Präklusion bei VU verschärft
Der Zusatz in § 767 Abs. 2, letzter Halbsatz ZPO, "und durch Einspruch nicht mehr geltend gemacht werden können", verschärft die Präklusion in den Fällen, in denen ein Versäumnisurteil ergangen ist. Dann sind auch solche Einwendungen von der Vollstreckungsgegenklage ausgeschlossen, deren Gründe zwar nach der letzten mündlichen Verhandlung entstanden sind, aber durch Einspruch noch geltend gemacht werden können. Hierauf kommt es im Streitfall aber nicht an, weil die Einwendung bereits vor der dem Urteil zugrunde liegenden mündlichen Verhandlung entstanden ist.
Nachlässige Prozessführung geht zulasten des Schuldners
Die Erwägungen des KG zu den Besonderheiten des Erfüllungseinwands rechtfertigen keine andere Beurteilung. Auch der Einwand der Erfüllung richtet sich gegen die Rechtskraftwirkung eines ergangenen Urteils. Erfüllt ein Schuldner den mit einer Klage geltend gemachten Anspruch seines Gläubigers vor der letzten mündlichen Verhandlung, ist es ihm in gleicher Weise wie bei anderen rechtsvernichtenden Einwendungen zuzumuten, den Einwand noch im laufenden Verfahren zu erheben und dadurch eine Verurteilung zu verhindern. Die Erwartung, der Gläubiger werde von sich aus die prozessualen Konsequenzen aus der eingetretenen Erfüllung ziehen, enthebt den Schuldner nicht der Pflicht, die Einwendung im Prozess vorzutragen.

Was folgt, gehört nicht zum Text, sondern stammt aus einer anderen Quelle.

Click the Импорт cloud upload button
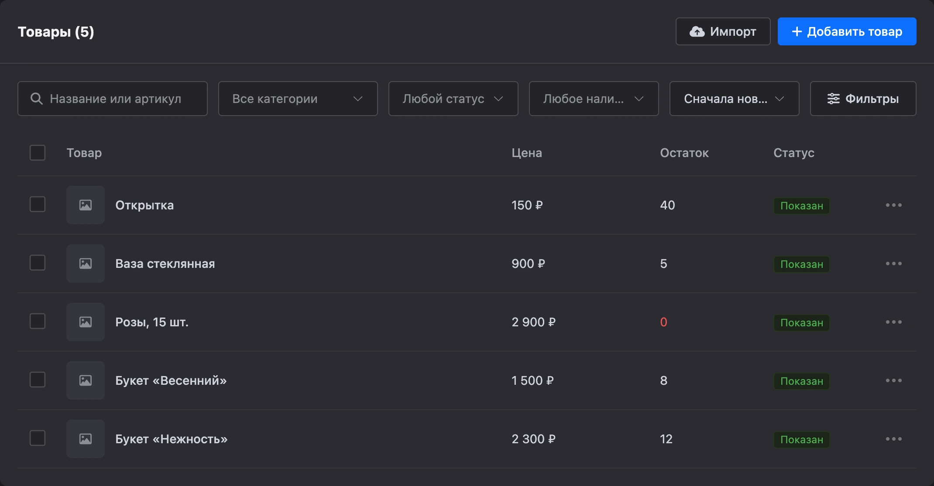The image size is (934, 486). click(723, 31)
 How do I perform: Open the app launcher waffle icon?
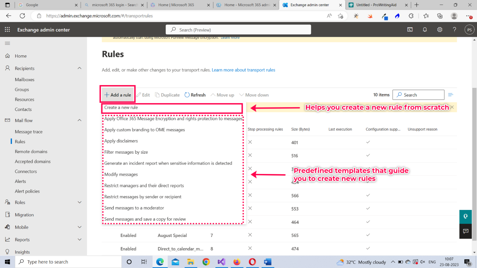[7, 30]
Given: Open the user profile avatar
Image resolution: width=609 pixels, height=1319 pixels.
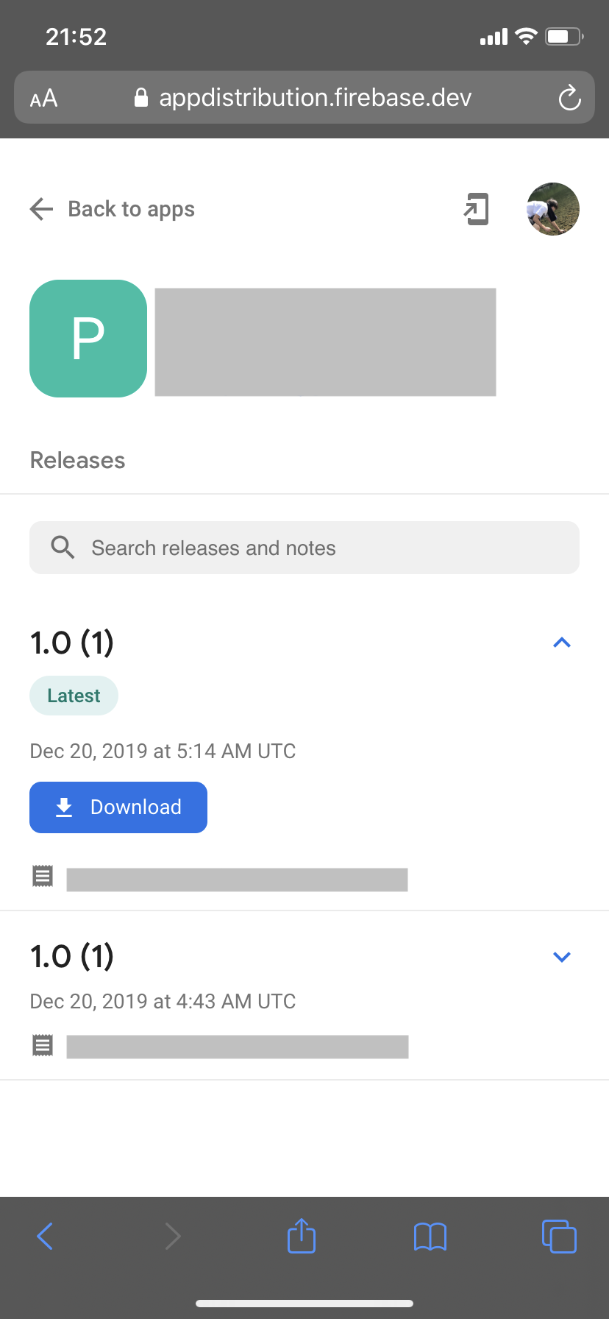Looking at the screenshot, I should [553, 209].
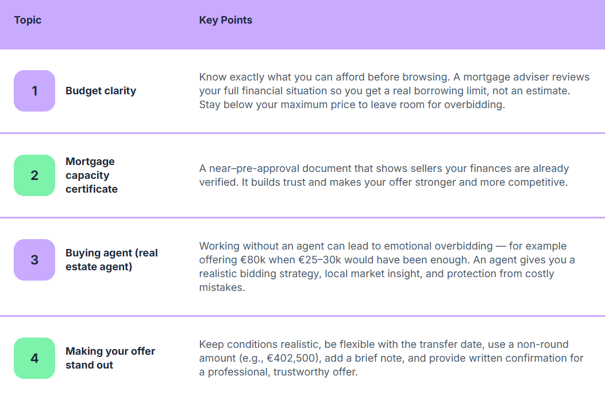The image size is (605, 395).
Task: Click the "Key Points" column header
Action: click(225, 20)
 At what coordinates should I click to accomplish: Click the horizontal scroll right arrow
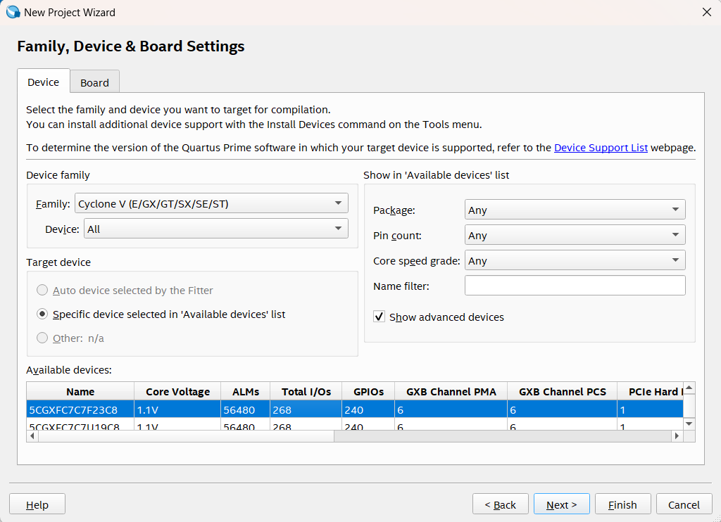pos(677,436)
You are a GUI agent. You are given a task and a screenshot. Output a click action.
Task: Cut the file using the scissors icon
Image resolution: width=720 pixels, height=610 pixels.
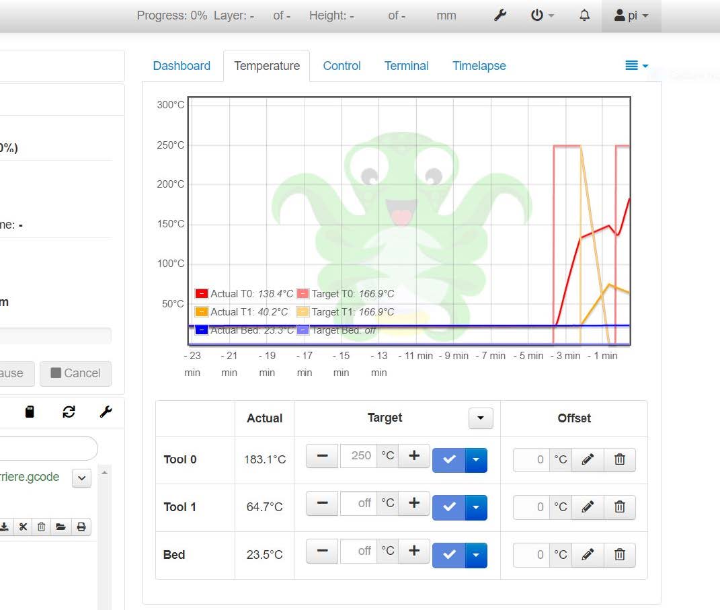[x=23, y=527]
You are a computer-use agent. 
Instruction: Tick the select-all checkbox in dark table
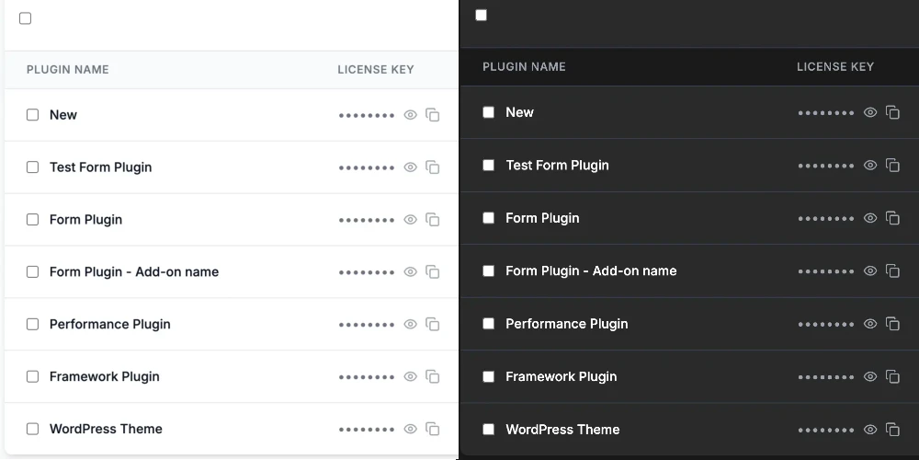coord(482,16)
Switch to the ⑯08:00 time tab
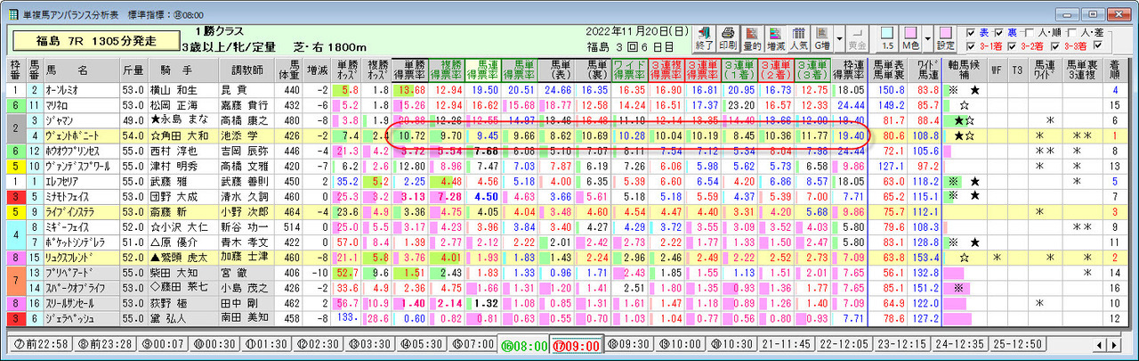The image size is (1139, 361). (x=522, y=345)
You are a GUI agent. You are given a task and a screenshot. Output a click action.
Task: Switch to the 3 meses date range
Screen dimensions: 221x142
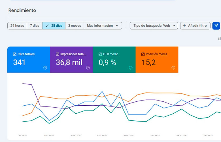click(75, 26)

Hier auch kein Anspruch nach § 826 BGB
Die Klage hat auch mit dem Hilfsantrag, den Beklagten zur Unterlassung der Zwangsvollstreckung aus dem VU zu verurteilen, keinen Erfolg. Nach gefestigter Rechtsprechung kann ein Gläubiger in besonders schwerwiegenden, eng begrenzten Ausnahmefällen nach § 826 BGB zur Unterlassung der Zwangsvollstreckung aus einem rechtskräftigen, aber materiell unrichtigen Titel verpflichtet sein, wenn es mit dem Gerechtigkeitsgedanken schlechthin unvereinbar wäre, dass der Titelgläubiger seine formelle Rechtsstellung unter Missachtung der materiellen Rechtslage zu Lasten des Schuldners ausnutzt; dann muss die Rechtskraft zurücktreten (vgl. etwa BGH NJW 1987, 3256; BGH WM 1999, 919; BGH NJW 2002, 2940).
§ 826 BGB hat drei Voraussetzungen: Unrichtigkeit – Kenntnis – besondere Umstände
Dies setzt neben der materiellen Unrichtigkeit des Vollstreckungstitels und der Kenntnis des Gläubigers hiervon zusätzliche besondere Umstände voraus, welche die Erlangung des Vollstreckungstitels oder seine Ausnutzung als sittenwidrig und es als geboten erscheinen lassen, dass der Gläubiger die ihm unverdient zugefallene Rechtsposition aufgibt. Solche besonderen, zur Unrichtigkeit des Vollstreckungstitels hinzutretenden Umstände liegen nicht vor. Nach den Feststellungen der Vorinstanzen gibt es keine Anhaltspunkte dafür, dass dem Beklagten zu dem Zeitpunkt, als er den Erlass des VU beantragte, die Zahlung der Klägerin bereits bekannt war. Er hat deshalb den Titel nicht erschlichen. Zum VU kam es vielmehr aufgrund der Prozessführung der Klägerin. Im Hinblick auf deren nachlässiges Vorgehen (BGH NJW-RR 1988, 957) verletzt die Durchsetzung der titulierten Forderung des Beklagten trotz ihrer bereits erfolgten Erfüllung das Rechtsgefühl nicht in einem solch unerträglichen Maß, dass eine Durchbrechung der Rechtskraft des Urteils gerechtfertigt wäre. Es ist es ohne Bedeutung, ob die Klägerin den bereits gezahlten Betrag wegen Zweckverfehlung nach bereicherungsrechtlichen Grundsätzen wieder herausverlangen kann.